Decision Making for New Technology: A Multi-Actor, Multi-Objective Method

Abstract

Technology managers increasingly face problems of group decision. The scale and complexity of research, development, and alliance efforts in emerging fields of technology mandate a correspondingly sophisticated form of group coordination. Choices made include the selection of projects, the choice of investment alternatives, and the formation of technology licensing agreements. Multi-criteria decision analysis (MCDA) methods are often used to help decision makers in such situations. This chapter explores an approach closely related to MCDA, known as exchange modeling. Exchange modeling incorporates actor preferences, and assumptions about the play of the game, to better examine the resulting preferences of groups. The advantage of this method is that the results provide an improved prescription for strategy, given the constraints of preferences and the existing alliance structures. The model is motivated based upon the needs of technology managers in new, converging fields of technology. The model is formally analyzed using operations research techniques.
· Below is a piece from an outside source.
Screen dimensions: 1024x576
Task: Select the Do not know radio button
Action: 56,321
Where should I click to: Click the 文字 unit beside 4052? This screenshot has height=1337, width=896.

Reprinted from Technological Forecasting and Social Change, 76 (1), Cunnigham and van der Lei, Decision making for new technology: A multi-actor, multi-objective method, 26–38, (2009), with permission from Elsevier.

Appendices

Appendix A: Mathematical Derivations

The following derivations are due to Coleman [13–15]. A collection of n actors exercise control over m goods. This is expressed in a C matrix dimensioned n by m. Control by a given actor is normalized to 1.00 without loss of generality. Similarly, actors have interest in a set of goods which may not be the same goods over which they have control. This matrix is represented by X, and for convenience is transposed and therefore dimensioned m by n. We may further scale these matrices without loss of generality, so that the sum total of control across each actor sums to 1.00, and the sum of control of interest across each good also sums to 1.00.

The utility of each actor for receiving control over goods is expressed in the following equation, where utility is an n by 1 matrix (Eq. 9.1). For notational convenience we suspend the subscript on n actors, noting that the same optimization problem applies to each actor. Elements of the matrix are represented using subscripted, lower case letters (c and x respectively).

$$ U = \mathop \prod \limits_{i = 1}^{m} c_{i}^{{x_{i} }} $$

(9.1)

We hypothesize a final set of market values, determining the final exchange valuation of each good. This matrix, V is an m by 1 matrix. Actors have resources R which are proportional to the final valuation of their goods times their control. We may now cast the decision problem of the actors as follows:

$$ \begin{array}{*{20}l} {{\text{maximize }}({\text{U}}),} \\ {{\text{with respect to c}}} \\ {{\text{subject to R}} = {\text{cv}}} \\ \end{array}$$

(9.2)

All actors in the system maximize their utility with respect to their decision to exchange control with other actors. However they are subject to a budget, as they are limited to a sum total of exchanges which are equal to their resources. This is reflected in the budget constraint of Eq. (9.2).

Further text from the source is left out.